# Best Fog Ever



## goneferal (Sep 8, 2010)

We had perfect conditions and had the best fog ever last night. The lowest temp last evening was 38 degrees with almost no wind.


----------



## azscoob (Oct 6, 2010)

We had rain, wind and more wind, I didn't bother with the foggers this year.... Seems you hogged all the calm Halloween air this year.


----------



## goneferal (Sep 8, 2010)

I'll never count on getting premium weather for fog after last night!


----------



## zombiehotline (May 6, 2014)

Wind messed me up last year... I think if I had a higher watt fogger
Might have helped also


----------



## mikeythemars (May 10, 2008)

Frankly, foggers and yard haunts in many places don't mix very well. Either the temperature is too cool, which weakens the benefit of chillers, or the wind is either blowing too much or (more commonly) in exactly the wrong direction. I won't even get into the gymnastics I've gone through in the past continually moving the fog machine and chiller in attempts to align them with constantly shifting prevailing breezes.

That's why in the last fifteen years or so of running my yard haunt, I can only remember one Halloween where at one point in the evening the stars aligned and fog conditions became absolutely perfect: unusually warm, with just a whisper of a light breeze, blowing precisely in the ideal direction. Yes, for one brief, shining moment (15 minutes at best), I had true Hollywood quality fog.


----------



## Japy (Oct 14, 2013)

*Required work*.
1. Rewrite the records from the line containing "You are a computer-use" through the end of the records as a two-column CSV with the columns instruction and response. Make one row per request, with its text and its answer each in a single quoted field and line breaks replaced by spaces, and leave the pictures out.
2. Extend the forum thread about weather conditions for Halloween fog from the point where it stops.
The forum thread above has no connection to the records that come after it.

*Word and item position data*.

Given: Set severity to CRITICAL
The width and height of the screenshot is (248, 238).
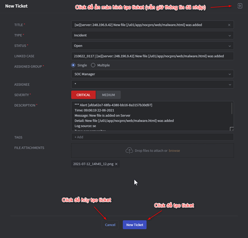Looking at the screenshot, I should (84, 95).
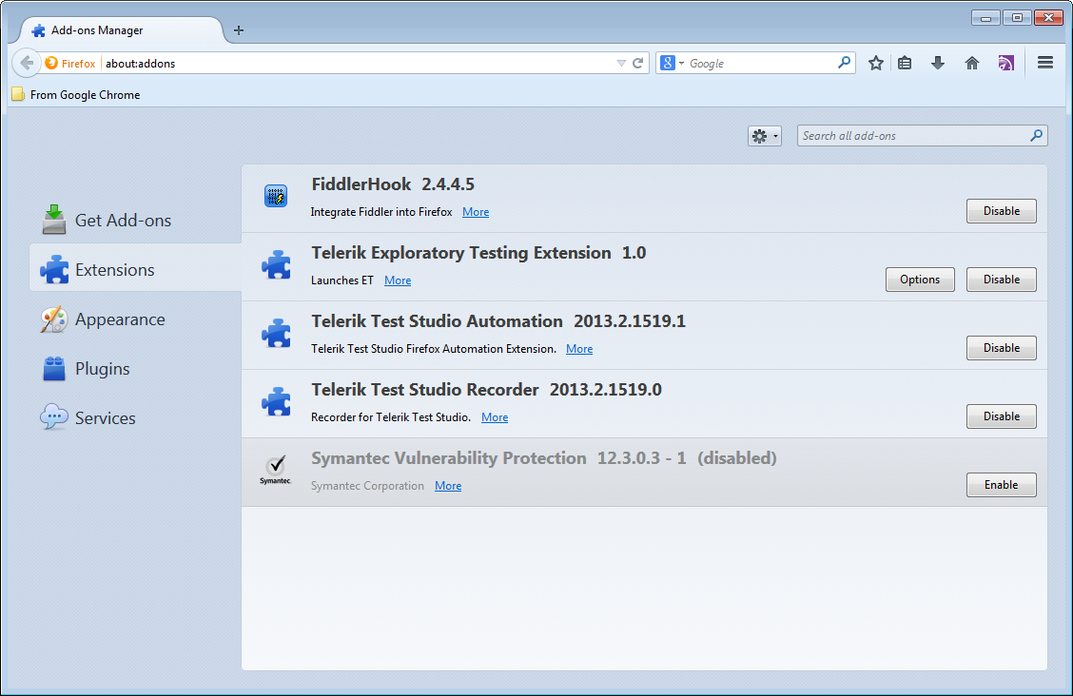Click More link for Telerik Test Studio Automation
Viewport: 1073px width, 696px height.
[578, 349]
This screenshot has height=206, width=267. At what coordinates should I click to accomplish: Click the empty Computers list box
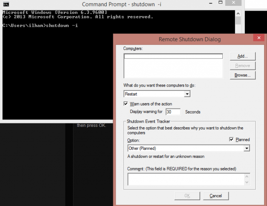pos(174,65)
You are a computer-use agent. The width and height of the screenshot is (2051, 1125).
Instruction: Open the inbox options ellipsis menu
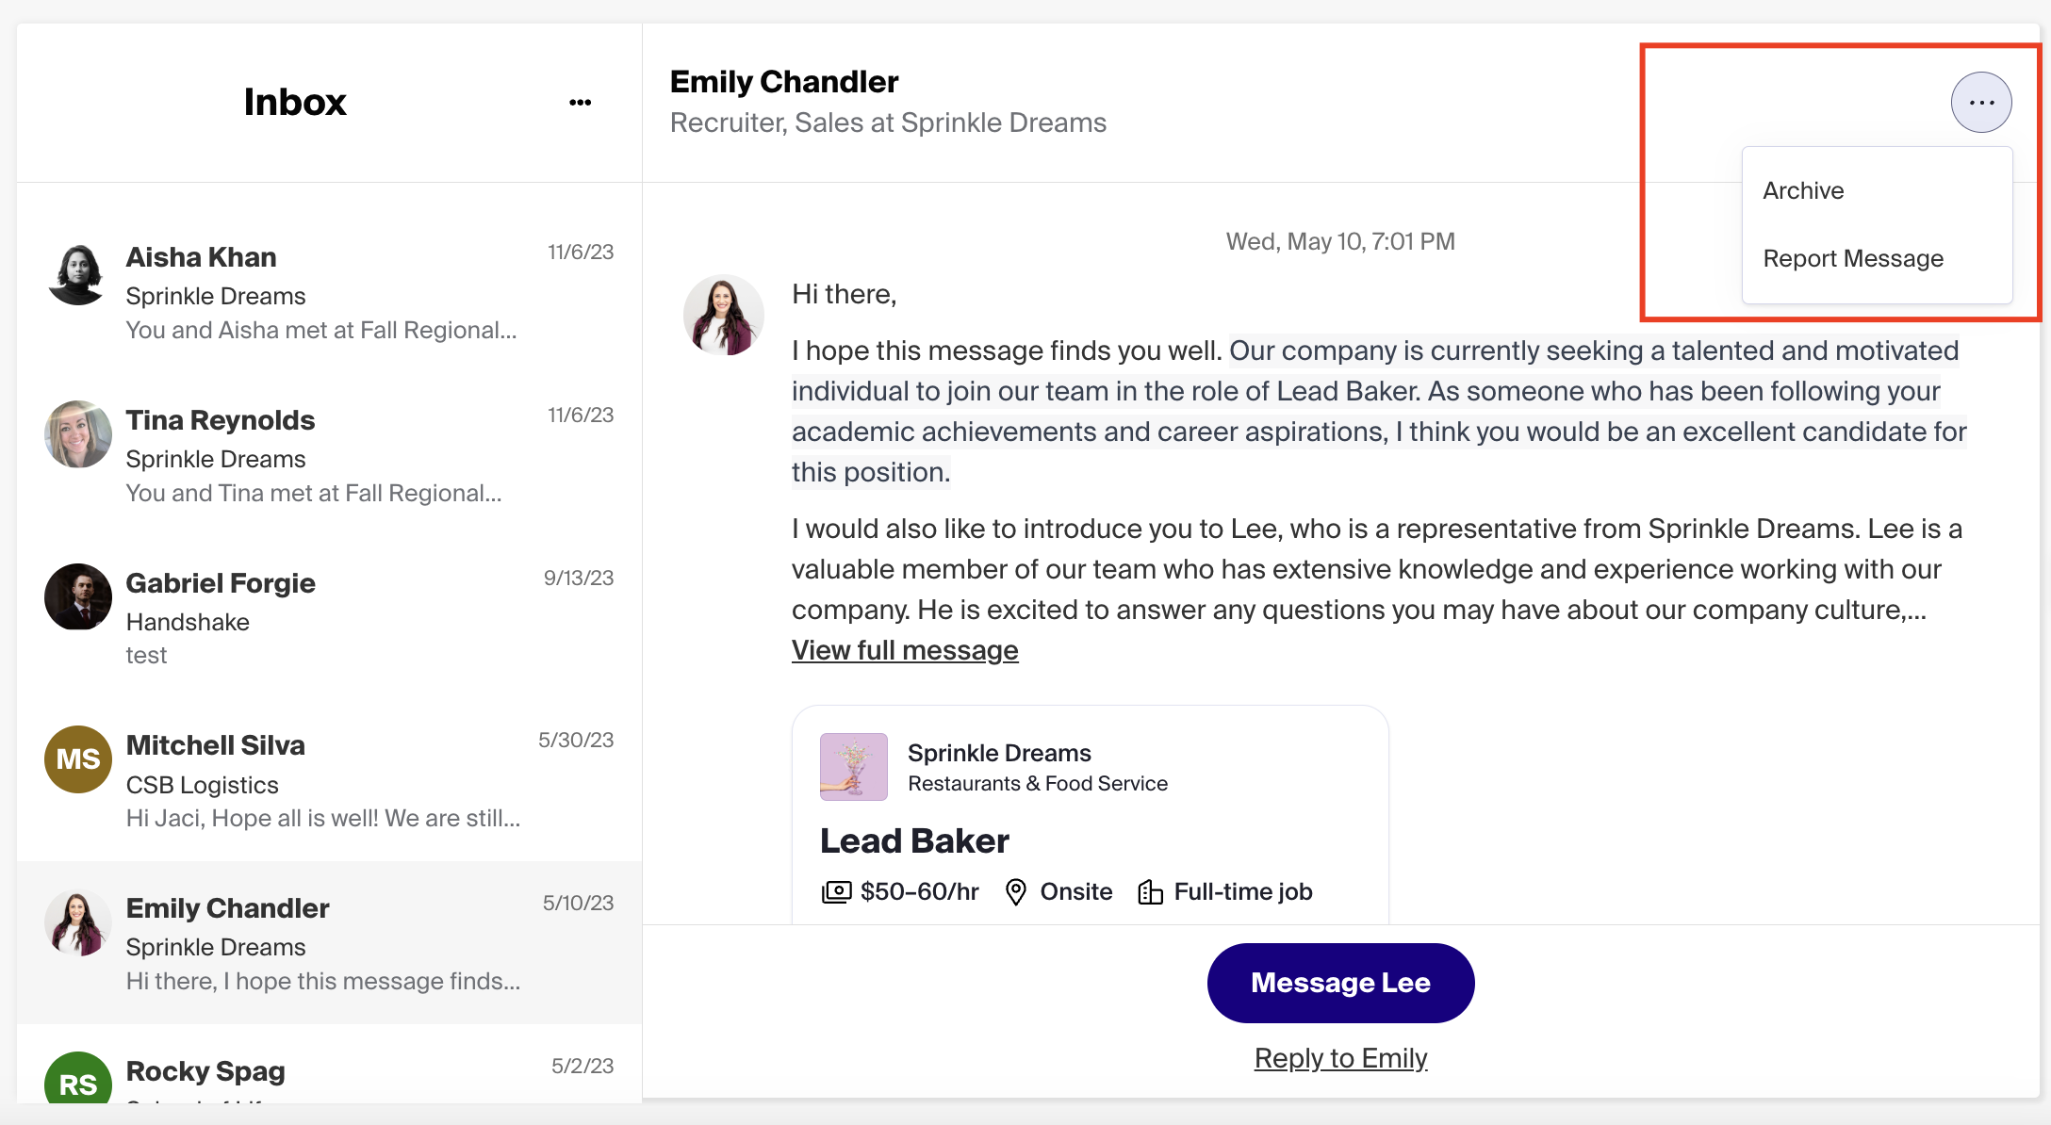tap(580, 102)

*Answers to the exercises*.
1.
instruction,response
"You are a computer-use agent. The width and height of the screenshot is (2051, 1125). Instruction: Open the inbox options ellipsis menu","tap(580, 102)"

2.
depends on what you call best fog ever.. last year we definitely had our entire haunt so fogged out that we had to stop running the machines.. We literally filled an area twice the size of a football stadium with fog.. So much fog it was rolling up the highway some 300 yards away, and we were worried about causing an accident.. lol.. That swamp juice is serious business..


----------



## DarkTiki (Oct 11, 2011)

mikeythemars said:


> Frankly, foggers and yard haunts in many places don't mix very well. Either the temperature is too cool, which weakens the benefit of chillers, or the wind is either blowing too much or (more commonly) in exactly the wrong direction. I won't even get into the gymnastics I've gone through in the past continually moving the fog machine and chiller in attempts to align them with constantly shifting prevailing breezes.
> 
> That's why in the last fifteen years or so of running my yard haunt, I can only remember one Halloween where at one point in the evening the stars aligned and fog conditions became absolutely perfect: unusually warm, with just a whisper of a light breeze, blowing precisely in the ideal direction. Yes, for one brief, shining moment (15 minutes at best), I had true Hollywood quality fog.


I hear you! I've been running a home haunt for a few years in mid Michigan, and it has been cold with high winds every year. I have three fog machines. I use two with chillers, and one with a laser vortex, but it is very rare when any of the three actually come close to the effect I want. Maybe a few minutes here and there, but definitely not a sustained effect. Sometimes I try to brainstorm ways to beat the wind, but so far I have been unsuccessful in defeating the weather.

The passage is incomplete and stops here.